Prompt A ▸ In the passage on the 2011 Zagreb Open, could you repeat the part that begins with "The 2011 Zagreb" and ends with "May 9–16, 2011.", switching "red clay" to "hard"?

Text section ▸
⁂

- Date: May 9–16, 2011
- Edition: 16th (men) 4th (women)
- Location: Zagreb, Croatia

Champions

Men's singles
- Diego Junqueira

Women's singles
- Nathalie Piquion

Men's doubles
- Daniel Muñoz de la Nava / Rubén Ramírez Hidalgo

Women's doubles
- Elitsa Kostova / Barbara Sobaszkiewicz
| Zagreb Open |

= 2011 Zagreb Open =

The 2011 Zagreb Open (Also known as the Pliva Zagreb Open for sponsorship reasons) was a professional tennis tournament played on outdoor red clay courts. This event was the 16th edition of the tournament and was part of the 2011 ATP Challenger Tour and 2011 ITF Women's Circuit. It took place in Zagreb, Croatia May 9–16, 2011.

==ATP singles main draw entrants==

===Seeds===

| Nationality | Player | Ranking* | Seeding |
|---|---|---|---|
| CRO | Ivan Dodig | 45 | 1 |
| IND | Somdev Devvarman | 70 | 2 |
| GER | Denis Gremelmayr | 95 | 3 |
| ESP | Rubén Ramírez Hidalgo | 97 | 4 |
| CZE | Jaroslav Pospíšil | 106 | 5 |
| GER | Björn Phau | 111 | 6 |
| GER | Dustin Brown | 119 | 7 |
| SVK | Lukáš Lacko | 121 | 8 |

- Rankings are as of May 2, 2010.

⁂

Recorded information ▸
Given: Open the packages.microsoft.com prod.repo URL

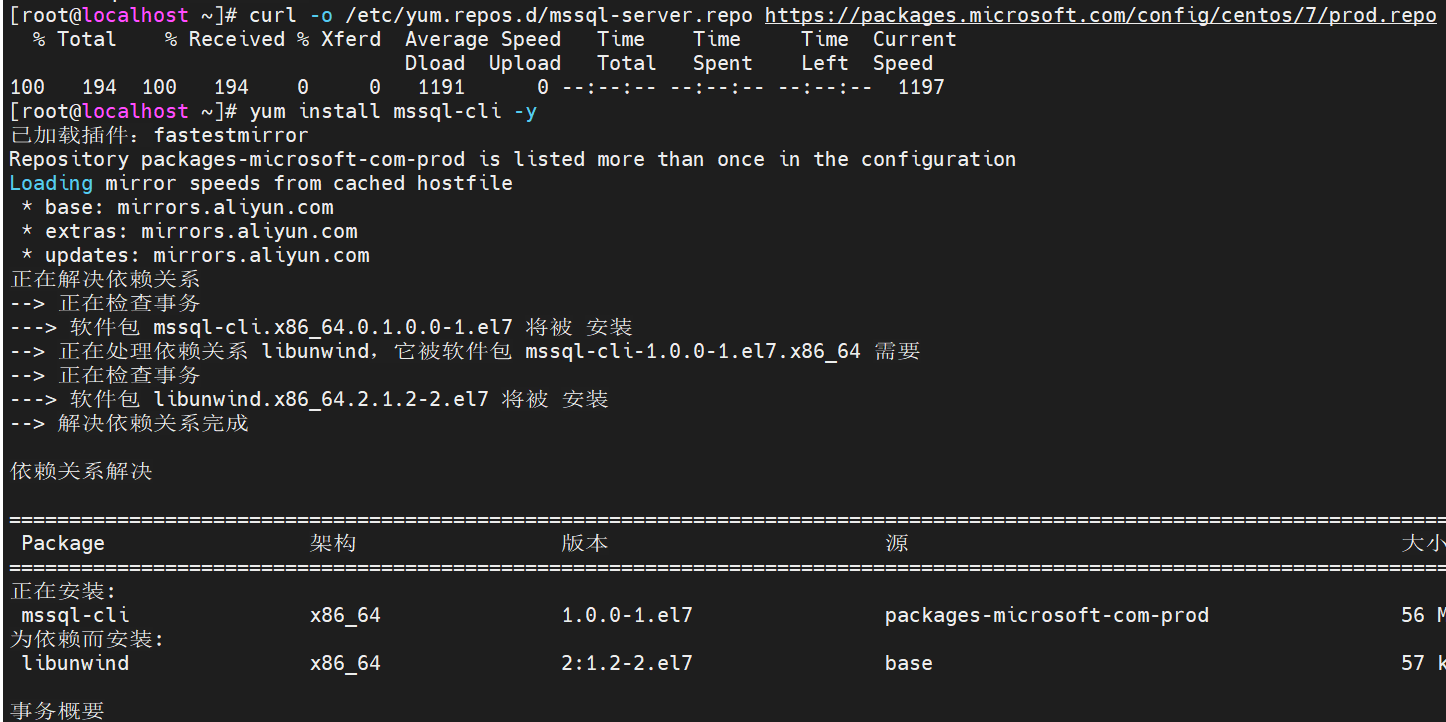Looking at the screenshot, I should tap(1100, 16).
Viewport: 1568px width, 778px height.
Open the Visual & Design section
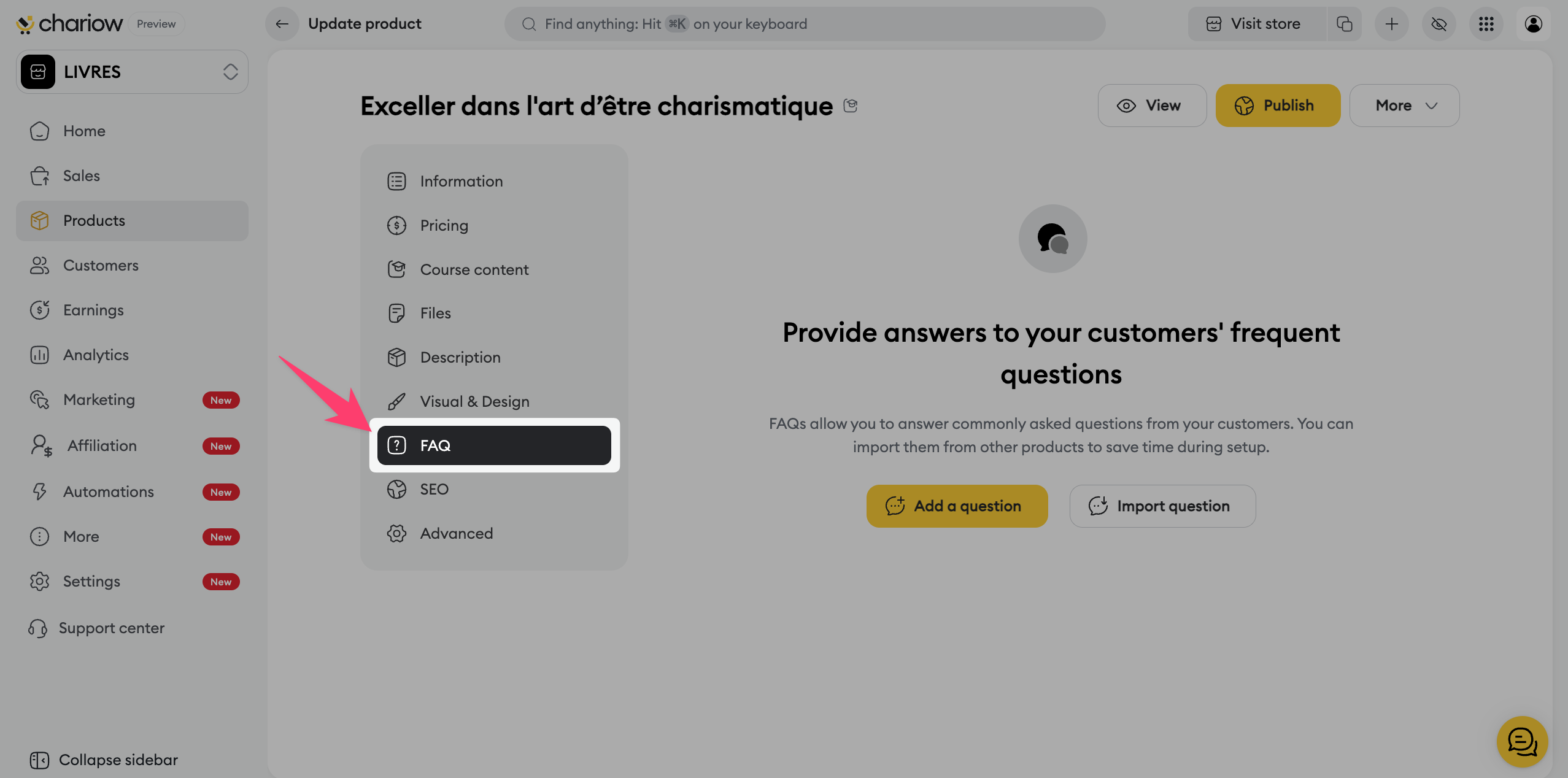[x=474, y=401]
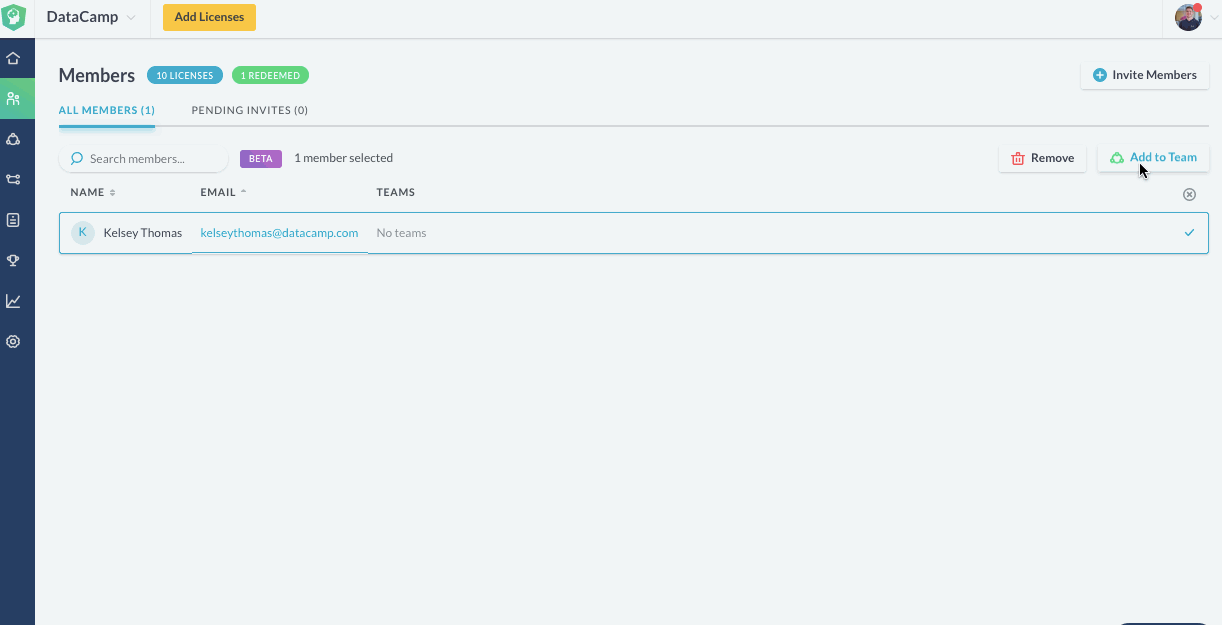The width and height of the screenshot is (1222, 625).
Task: Click kelseythomas@datacamp.com email link
Action: (279, 233)
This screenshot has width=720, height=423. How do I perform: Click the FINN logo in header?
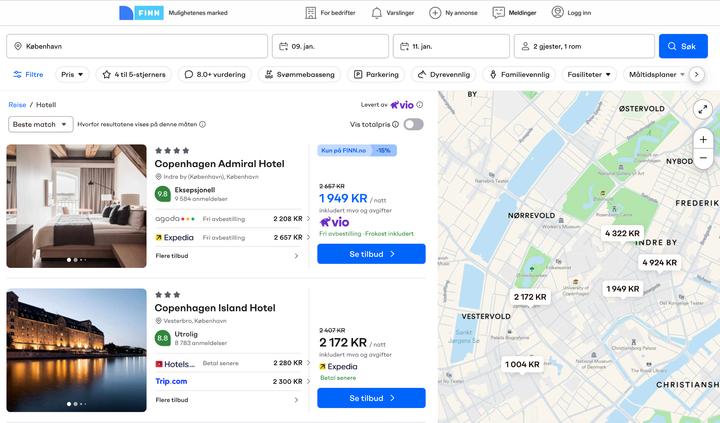point(140,13)
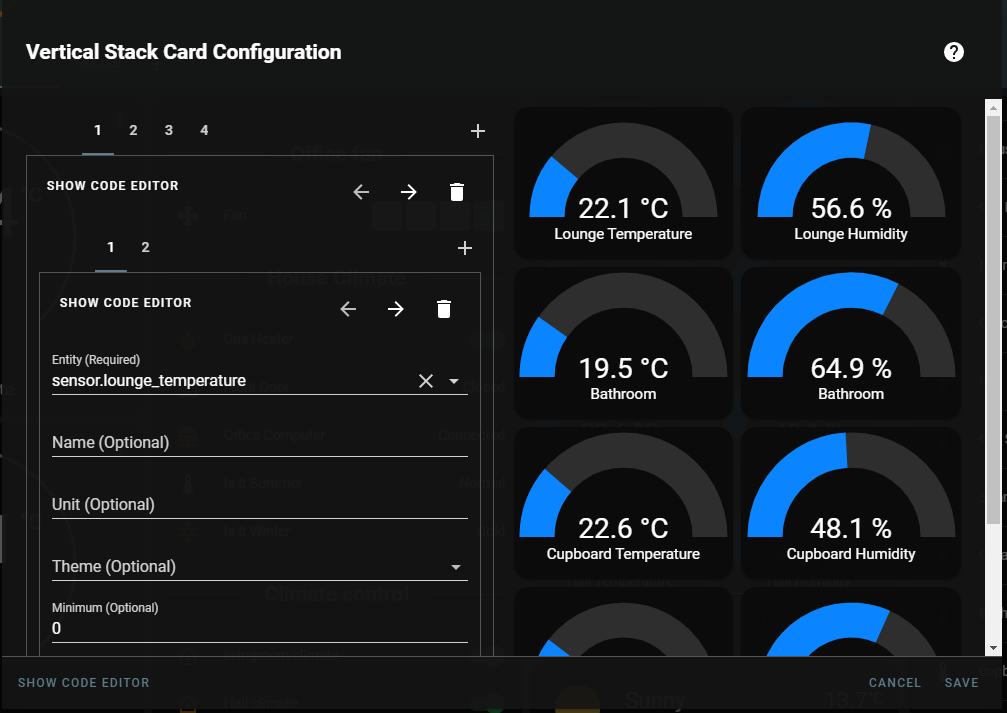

⁂

Prompt B ▸ Can you turn the rows above into a numbered list, dropping the blank lines and leaving out the pictures?

Worked answer A ▸
The 2011 Zagreb Open (Also known as the Pliva Zagreb Open for sponsorship reasons) was a professional tennis tournament played on outdoor hard courts. This event was the 16th edition of the tournament and was part of the 2011 ATP Challenger Tour and 2011 ITF Women's Circuit. It took place in Zagreb, Croatia May 9–16, 2011.

Worked answer B ▸
1. Given: Open the packages.microsoft.com prod.repo URL
2. Looking at the screenshot, I should tap(1100, 16).
3. Viewport: 1568px width, 778px height.
4. Open the Visual & Design section
5. [x=474, y=401]
6. The width and height of the screenshot is (1222, 625).
7. Task: Click kelseythomas@datacamp.com email link
8. Action: (279, 233)
9. This screenshot has width=720, height=423. How do I perform: Click the FINN logo in header?
10. point(140,13)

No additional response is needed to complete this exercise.